This is a milestone report on the progress of the JHU Data Science Capstone project. The goal of the project is to bulid a predictive model that, given the previous one or more words, predicts the most likely next word.
This report will give a summary of the features of the training data, as well as an overview of the plan for model fitting.
The training corpus for our model consists of documents from three separate sources: blog entries, news articles, and Twitter status updates (tweets). There are about 900 thousand blog entries, 1 million news articles, and 2.4 million tweets. The number of documents from each of these sources is inversely proportional to their average length – in other words, the overall amount of text from each source is approximately equal. Each source has 30 to 40 million words, and about 150 to 200 million characters.
The plot below shows histograms of the lengths of documents from each data source. The x-axis is on a logarithmic scale, so each bin represents documents that are about twice as long as documents in the bin to its left.
We can clearly see that tweets are shorter than blog posts or news articles, and there is a very sharp limit to the length of tweets at 140 characaters, exactly as we would expect.

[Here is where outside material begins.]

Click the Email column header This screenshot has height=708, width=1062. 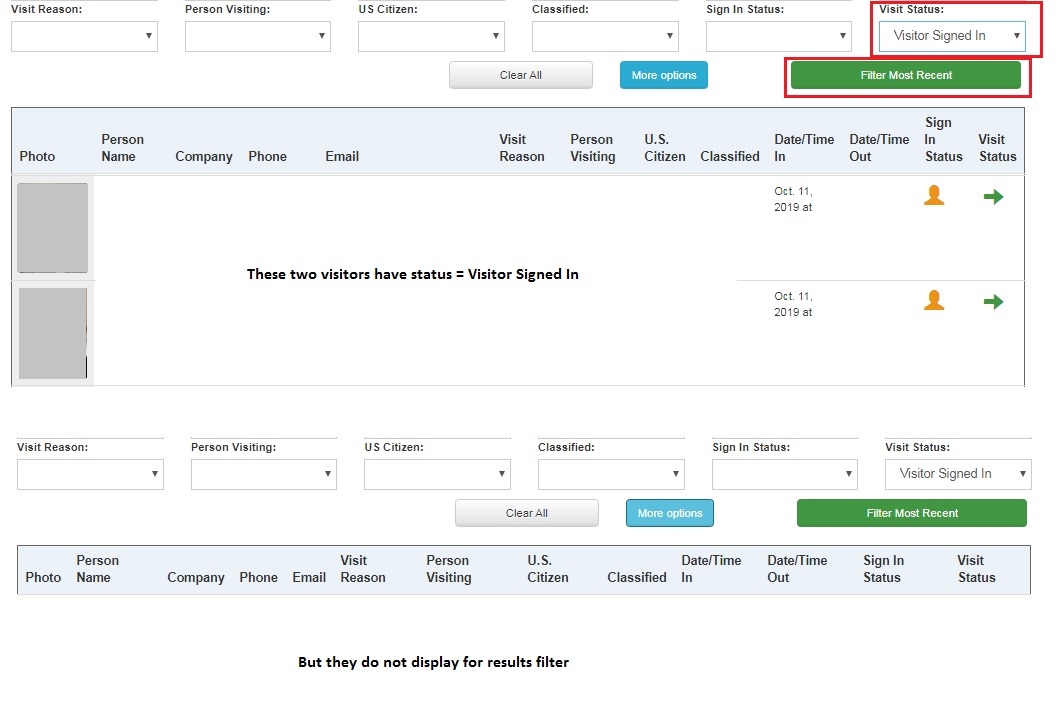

The plot below shows the cumulative amount of text represented by the top k words. This plot can help us answer questions like, “How many words can account for 50% of text?”, and “How much of the text can the top 100 words account for?”. Again, the x-axis is on a logarithmic scale, so each heavy vertical line represents 10 times more words than the preceding line.

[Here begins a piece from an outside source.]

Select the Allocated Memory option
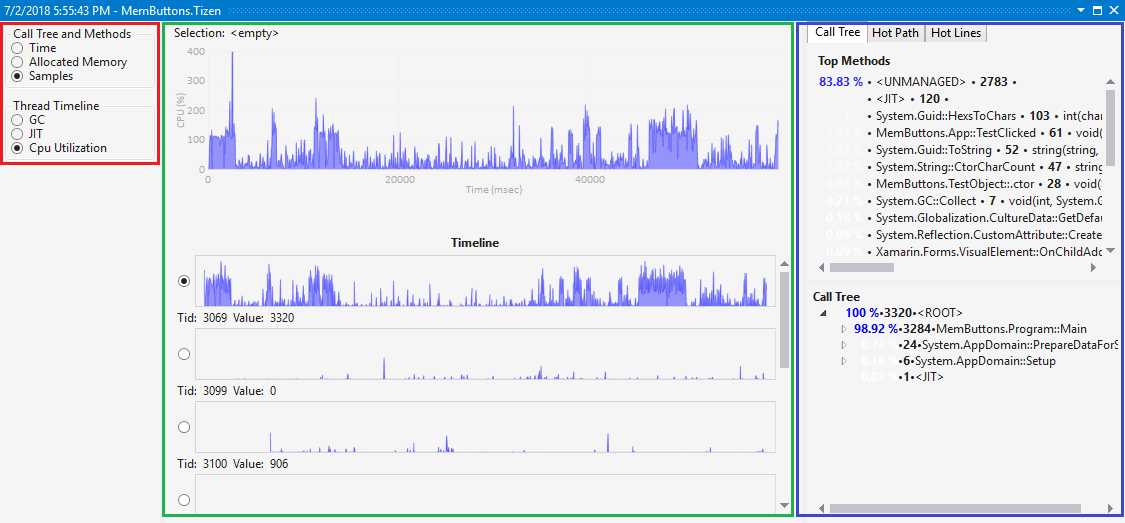Screen dimensions: 1125x523 17,62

We can see that Twitter has less text explained by the top 10 words, and that news articles have less text explained by the top 100 to 1,000 words. However, all of the text sources have reasonably compact vocabularies. In each case, the top 10 thousand words cover about 90% of the text. This means we can focus our model on the top 10 thousand words without significantly losing functionality.
What do these top words look like? The top 10 words for each source are shown below.
| rank | News | Blog | |
|---|---|---|---|
| 1 | the | the | the |
| 2 | to | and | i |
| 3 | a | to | to |
| 4 | and | i | a |
| 5 | of | a | you |
| 6 | in | of | and |
| 7 | s | in | for |
| 8 | that | it | it |
| 9 | for | that | in |
| 10 | it | is | of |
The list is not very informative, as it is heavy on unimportant filler words, like a, the, and of. If our goal was to do text sentiment analysis, we would remove these words from consideration. However, for the purposes of predictive text, we absolutely want to be able to predict them!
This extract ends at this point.